SELECTED TEXT
As Kevin Breel said,
“…unfortunately, we live in a world where if you break your arm, everyone runs over to sign your cast, but if you tell people you’re depressed, everyone runs the other way. That’s the stigma. We are so, so, so accepting of any body part breaking down, other than our brains. And that’s ignorance. That’s pure ignorance. And that ignorance has created a world that doesn’t understand depression, that doesn’t understand mental health.”
I can tell you this is 100% true. I came back from eating disorder treatment to my job as an ICU nurse. I’m an upfront, honest person and if people asked me where Id been I told them the truth.
After that… silence… very awkward silence… Like I was an alien, not a human being who ‘d been having a hell of a time.
Before I left for treatment, I came to work happy. Everyone was chatty and nice. When I came back though I felt alone and left out.
I didn’t mean to isolate, but I wasn’t sure how to engage when I felt insecure and that people were judging me for what I’d gone through.
I knew people weren’t accepting me, but I didn’t know why and took it really personally. I’m a human being to ya know? I’m just like everyone else, just wanting to feel included. I’d gone through the hardest thing in my life and wasn’t going to give up but…
Hadn’t I already suffered enough?

TASK ITEM A
Answer these questions from the passage about stigma, one line each:
(i) What job did the writer go back to after eating disorder treatment?
(ii) In the quoted words, what does everyone do when someone breaks an arm?
(iii) How did the writer come to work before leaving for treatment?
TASK ITEM B
List every adjective or adjective phrase that directly follows the words "I felt" in the passage about stigma.
TASK ITEM C
Write out the stretch of the passage about stigma from "After that… silence…" through "already suffered enough?".

PROVIDED DATA

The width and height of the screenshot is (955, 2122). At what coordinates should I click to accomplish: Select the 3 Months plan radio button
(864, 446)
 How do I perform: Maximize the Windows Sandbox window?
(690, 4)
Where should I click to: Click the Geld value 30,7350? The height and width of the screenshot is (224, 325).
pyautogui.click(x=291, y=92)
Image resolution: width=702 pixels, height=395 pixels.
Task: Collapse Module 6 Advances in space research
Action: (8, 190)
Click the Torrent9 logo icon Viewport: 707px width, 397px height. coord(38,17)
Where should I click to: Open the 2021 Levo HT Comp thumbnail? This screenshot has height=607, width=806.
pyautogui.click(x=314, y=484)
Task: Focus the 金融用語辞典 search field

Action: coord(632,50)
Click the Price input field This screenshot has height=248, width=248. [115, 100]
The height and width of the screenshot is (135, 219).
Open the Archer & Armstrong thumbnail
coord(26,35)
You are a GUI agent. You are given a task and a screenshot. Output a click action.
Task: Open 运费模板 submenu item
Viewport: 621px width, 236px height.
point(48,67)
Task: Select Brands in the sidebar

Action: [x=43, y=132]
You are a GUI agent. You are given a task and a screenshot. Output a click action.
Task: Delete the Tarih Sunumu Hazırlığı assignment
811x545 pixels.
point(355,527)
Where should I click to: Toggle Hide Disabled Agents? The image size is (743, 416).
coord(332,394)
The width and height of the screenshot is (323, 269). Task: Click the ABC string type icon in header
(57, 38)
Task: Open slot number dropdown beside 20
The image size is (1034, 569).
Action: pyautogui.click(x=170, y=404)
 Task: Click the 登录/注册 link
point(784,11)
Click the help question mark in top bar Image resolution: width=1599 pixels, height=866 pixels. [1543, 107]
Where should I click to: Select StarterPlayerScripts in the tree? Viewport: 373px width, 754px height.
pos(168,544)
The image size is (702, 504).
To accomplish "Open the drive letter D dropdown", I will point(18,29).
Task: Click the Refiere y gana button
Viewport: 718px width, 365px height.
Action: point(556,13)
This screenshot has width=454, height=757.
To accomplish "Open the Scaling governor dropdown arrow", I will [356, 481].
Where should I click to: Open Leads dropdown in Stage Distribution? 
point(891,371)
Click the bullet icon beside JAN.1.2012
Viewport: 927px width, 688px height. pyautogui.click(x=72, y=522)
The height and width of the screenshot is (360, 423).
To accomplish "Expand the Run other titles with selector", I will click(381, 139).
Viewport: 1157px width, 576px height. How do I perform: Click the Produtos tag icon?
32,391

EXPECTED ANSWER A
(i) An ICU nurse.
(ii) They run over to sign the cast.
(iii) Happy.

EXPECTED ANSWER B
alone; left out; insecure

EXPECTED ANSWER C
After that… silence… very awkward silence… Like I was an alien, not a human being who ‘d been having a hell of a time.
Before I left for treatment, I came to work happy. Everyone was chatty and nice. When I came back though I felt alone and left out.
I didn’t mean to isolate, but I wasn’t sure how to engage when I felt insecure and that people were judging me for what I’d gone through.
I knew people weren’t accepting me, but I didn’t know why and took it really personally. I’m a human being to ya know? I’m just like everyone else, just wanting to feel included. I’d gone through the hardest thing in my life and wasn’t going to give up but…
Hadn’t I already suffered enough?